-- PROMPT 1 --
Copy from the passage on family car trips below, word for word, the portion from "One of things" to "welcoming and open.".
-- PROMPT 2 --
In the passage on family car trips below, why did the family sometimes have to pull off to the side of the road?
-- PROMPT 3 --
Carry the passage on family car trips below further, picking up after its final sentence.

-- PASSAGE --
>>>>>
One of things I most remember fondly are those car trips with my family, with my Dad. Perhaps because we looked forward to them as kids (less so as teenagers). There was a sense of adventure. And back in the 1970s, it was a real question whether the car would make it up some of the steep mountain roads we had to traverse to get there. It made for some anxious moments of, “Will it make it or will it not?” (It always did, although sometimes we’d have to pull off to the side of the road to let the radiator, transmission, or something else cool down.)

Dad is a good-natured man, easy-going, and quick with his smile. He is (was?) beloved by everyone who met him. He always had a kind word and a positive greeting for anyone he met. He set an example for me to try and achieve, one that I still work on to this day. That is, to assume the best in everyone you meet, and always be welcoming and open.
<<<<<
-- RAW DATA --
>>>>>
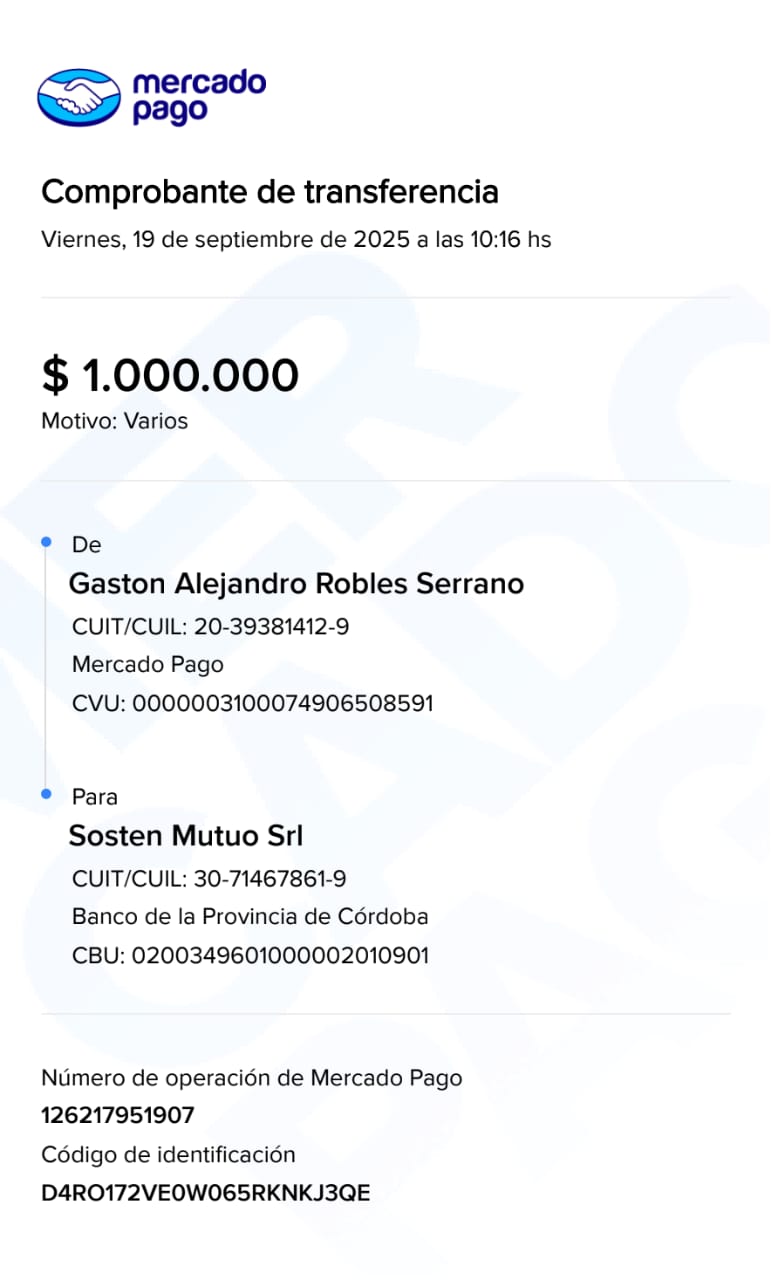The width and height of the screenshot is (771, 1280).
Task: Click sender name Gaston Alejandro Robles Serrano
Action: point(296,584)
<<<<<
-- ANSWER AREA 1 --
One of things I most remember fondly are those car trips with my family, with my Dad. Perhaps because we looked forward to them as kids (less so as teenagers). There was a sense of adventure. And back in the 1970s, it was a real question whether the car would make it up some of the steep mountain roads we had to traverse to get there. It made for some anxious moments of, “Will it make it or will it not?” (It always did, although sometimes we’d have to pull off to the side of the road to let the radiator, transmission, or something else cool down.)

Dad is a good-natured man, easy-going, and quick with his smile. He is (was?) beloved by everyone who met him. He always had a kind word and a positive greeting for anyone he met. He set an example for me to try and achieve, one that I still work on to this day. That is, to assume the best in everyone you meet, and always be welcoming and open.

-- ANSWER AREA 2 --
To let the radiator, transmission, or something else cool down.

-- ANSWER AREA 3 --
What I did learn from him is that I could believe in myself, even if I was never the strongest or smartest kid in school. I was good enough; that’s all that mattered. He encouraged me in my interests and hobbies, and sometimes even joined in (for instance, as a band parent). He was never judgmental, although he often had good cause to be based upon some of my behaviors. When I chose to attend to grad school in Florida, over 1,000 miles away, he didn’t tell me it was a crazy idea. Instead he simply said, “Call us if you need anything.”

His Battle with Parkinson’s

The conflicting feelings mostly come from his battle with Parkinson’s. Because Parkinson’s stole the last few good years of his life, trapping him in his body that wouldn’t function the way it normally does. I can’t imagine how frustrating that must’ve been for him.

Most people think of Parkinson’s and immediately think, “tremors.” But it’s so much more than just the tremors.

Well-meaning doctors prescribe medications to help reduce the tremors. At first, it works like a charm. But then it stops working… And like all powerful medications, Parkinson’s meds can have some nasty side effects. In my Dad those side effects included hallucinations and night terrors.

Other symptoms of Parkinson’s people don’t think about. Like how the tremors can make walking very difficult. Even with a walker and one of his three sons or his wife walking beside him, just a short trip down the hall could be excruciatingly difficult.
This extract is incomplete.